**Your objective**
Up to and including the line with "Mémoire de Chedde (526, 724)", restate the records below word for word, beginning with their first line.

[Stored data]
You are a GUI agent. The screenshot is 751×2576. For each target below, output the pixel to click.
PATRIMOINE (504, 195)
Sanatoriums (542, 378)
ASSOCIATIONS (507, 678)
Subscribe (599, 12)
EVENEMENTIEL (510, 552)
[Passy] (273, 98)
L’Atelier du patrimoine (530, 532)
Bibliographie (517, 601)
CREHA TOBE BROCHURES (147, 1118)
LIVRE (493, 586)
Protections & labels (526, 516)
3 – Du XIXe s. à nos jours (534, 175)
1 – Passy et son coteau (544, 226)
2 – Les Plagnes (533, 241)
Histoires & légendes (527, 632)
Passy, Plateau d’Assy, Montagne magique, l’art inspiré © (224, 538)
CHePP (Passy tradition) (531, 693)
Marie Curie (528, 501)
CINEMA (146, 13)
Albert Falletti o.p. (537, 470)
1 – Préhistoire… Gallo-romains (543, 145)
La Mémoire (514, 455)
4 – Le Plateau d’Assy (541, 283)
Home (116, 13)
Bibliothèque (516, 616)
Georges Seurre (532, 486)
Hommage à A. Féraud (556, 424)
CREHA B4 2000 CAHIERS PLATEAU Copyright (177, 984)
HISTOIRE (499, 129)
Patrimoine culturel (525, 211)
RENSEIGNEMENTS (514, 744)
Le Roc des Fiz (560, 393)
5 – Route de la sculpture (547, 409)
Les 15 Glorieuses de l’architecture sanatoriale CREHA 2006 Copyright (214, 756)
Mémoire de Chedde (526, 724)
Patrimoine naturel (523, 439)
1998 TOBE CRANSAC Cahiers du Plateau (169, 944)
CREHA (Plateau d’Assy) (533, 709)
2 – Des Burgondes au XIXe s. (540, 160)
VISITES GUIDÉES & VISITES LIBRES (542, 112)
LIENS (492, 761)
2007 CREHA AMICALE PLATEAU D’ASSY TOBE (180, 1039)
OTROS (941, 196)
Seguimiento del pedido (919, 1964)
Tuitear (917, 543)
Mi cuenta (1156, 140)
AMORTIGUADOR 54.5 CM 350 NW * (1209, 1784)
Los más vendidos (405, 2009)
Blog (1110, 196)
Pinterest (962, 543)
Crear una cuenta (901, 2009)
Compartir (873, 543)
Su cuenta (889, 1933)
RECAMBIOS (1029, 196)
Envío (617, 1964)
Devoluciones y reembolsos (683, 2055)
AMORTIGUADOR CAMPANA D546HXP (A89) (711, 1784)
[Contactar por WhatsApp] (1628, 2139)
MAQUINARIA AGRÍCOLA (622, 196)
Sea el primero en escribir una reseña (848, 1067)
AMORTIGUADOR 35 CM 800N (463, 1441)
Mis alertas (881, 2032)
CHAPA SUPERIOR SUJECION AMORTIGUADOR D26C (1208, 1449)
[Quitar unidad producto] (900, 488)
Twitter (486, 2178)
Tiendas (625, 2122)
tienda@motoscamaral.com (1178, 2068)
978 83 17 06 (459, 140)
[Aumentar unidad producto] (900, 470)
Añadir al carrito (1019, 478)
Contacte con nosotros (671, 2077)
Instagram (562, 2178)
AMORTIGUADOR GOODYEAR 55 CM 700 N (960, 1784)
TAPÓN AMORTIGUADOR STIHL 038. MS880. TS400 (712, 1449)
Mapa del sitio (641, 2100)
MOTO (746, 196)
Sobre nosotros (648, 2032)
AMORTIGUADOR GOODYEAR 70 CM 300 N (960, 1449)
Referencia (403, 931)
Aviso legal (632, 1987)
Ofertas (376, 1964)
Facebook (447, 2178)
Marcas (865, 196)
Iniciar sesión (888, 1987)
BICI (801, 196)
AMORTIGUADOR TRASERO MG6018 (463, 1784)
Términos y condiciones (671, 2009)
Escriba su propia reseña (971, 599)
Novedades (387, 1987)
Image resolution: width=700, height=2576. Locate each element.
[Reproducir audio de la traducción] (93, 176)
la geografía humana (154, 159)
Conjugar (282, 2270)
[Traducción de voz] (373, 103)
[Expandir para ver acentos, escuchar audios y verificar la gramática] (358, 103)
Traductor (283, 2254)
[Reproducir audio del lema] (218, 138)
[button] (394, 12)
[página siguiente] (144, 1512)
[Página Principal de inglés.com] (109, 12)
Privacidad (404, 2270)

**Task output**
You are a GUI agent. The screenshot is 751×2576. For each target below, output the pixel to click.
PATRIMOINE (504, 195)
Sanatoriums (542, 378)
ASSOCIATIONS (507, 678)
Subscribe (599, 12)
EVENEMENTIEL (510, 552)
[Passy] (273, 98)
L’Atelier du patrimoine (530, 532)
Bibliographie (517, 601)
CREHA TOBE BROCHURES (147, 1118)
LIVRE (493, 586)
Protections & labels (526, 516)
3 – Du XIXe s. à nos jours (534, 175)
1 – Passy et son coteau (544, 226)
2 – Les Plagnes (533, 241)
Histoires & légendes (527, 632)
Passy, Plateau d’Assy, Montagne magique, l’art inspiré © (224, 538)
CHePP (Passy tradition) (531, 693)
Marie Curie (528, 501)
CINEMA (146, 13)
Albert Falletti o.p. (537, 470)
1 – Préhistoire… Gallo-romains (543, 145)
La Mémoire (514, 455)
4 – Le Plateau d’Assy (541, 283)
Home (116, 13)
Bibliothèque (516, 616)
Georges Seurre (532, 486)
Hommage à A. Féraud (556, 424)
CREHA B4 2000 CAHIERS PLATEAU Copyright (177, 984)
HISTOIRE (499, 129)
Patrimoine culturel (525, 211)
RENSEIGNEMENTS (514, 744)
Le Roc des Fiz (560, 393)
5 – Route de la sculpture (547, 409)
Les 15 Glorieuses de l’architecture sanatoriale CREHA 2006 Copyright (214, 756)
Mémoire de Chedde (526, 724)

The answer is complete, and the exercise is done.